Community Says 'No Thanks' To Parking

 Cars fill the parking lot at the Cold Spring Harbor train station where neighbors are pushing back against a proposed 150-space parking structure.  Long Islander News photo/Connor Beach

Cars fill the parking lot at the Cold Spring Harbor train station where neighbors are pushing back against a proposed 150-space parking structure.
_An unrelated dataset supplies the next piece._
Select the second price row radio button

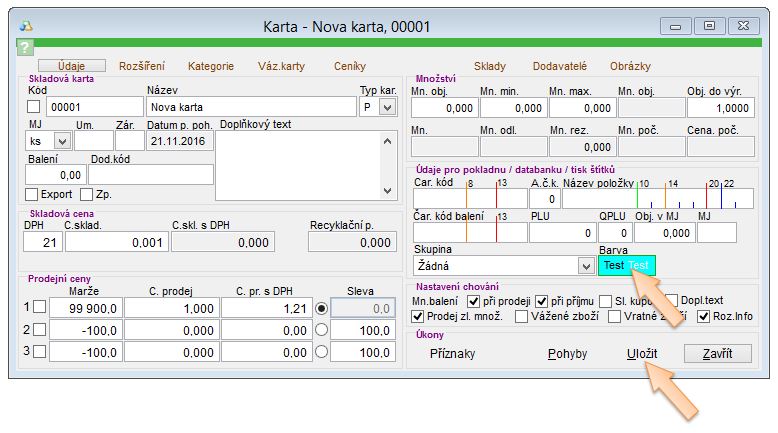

Long Islander News photo/Connor Beach

By Connor Beach

cbeach@longislandergroup.com

Residents are pushing back against a proposal to build a 150-stall parking structure at the Cold Spring Harbor train station.

Huntington Supervisor Chad Lupinacci announced in October that State Senators John Flanagan (R-East Northport) and Carl Marcellino (R-Syosset) had secured over $11 million in state grants to improve parking at both the Cold Spring Harbor and Huntington LIRR train stations.

“The Cold Spring Harbor and Huntington train station parking lots and structures need serious improvements, far exceeding the town’s budget capabilities,” Lupinacci said during the October announcment.

Marcellino, who lost his re-election bid earlier this month to Jim Gaughran, secured $7.35 million from the State and Municipal Facilities Program Grant to cover the cost of the proposed parking garage at the Cold Spring Harbor station.

The town owns and maintains the current approximately 1,000-space lot at the train station, and parked cars are required to display a $75 annual resident commuter parking permit, according to town documents.

Members of the nearby Cold Spring Hills Civic Association expressed worries that adding a parking structure with 150-spots would attract additional commuters to the lot and make the already congested surrounding streets even busier.

Civic association chairwoman Gayle Snyder said the association sent a letter to the town explaining the concerns of neighboring residents.

Lupinaccci said in an interview Wednesday that the money had been allocated to improve parking at the Cold Spring Harbor train station, and the town would work “with the community and the civic association in the area to make sure that we address the parking needs.”

He said, “Before any construction occurs, before any projects are introduced we will be working with the community to make sure we achieve the goals that help out the commuters, but are also acceptable to the surrounding neighbors.”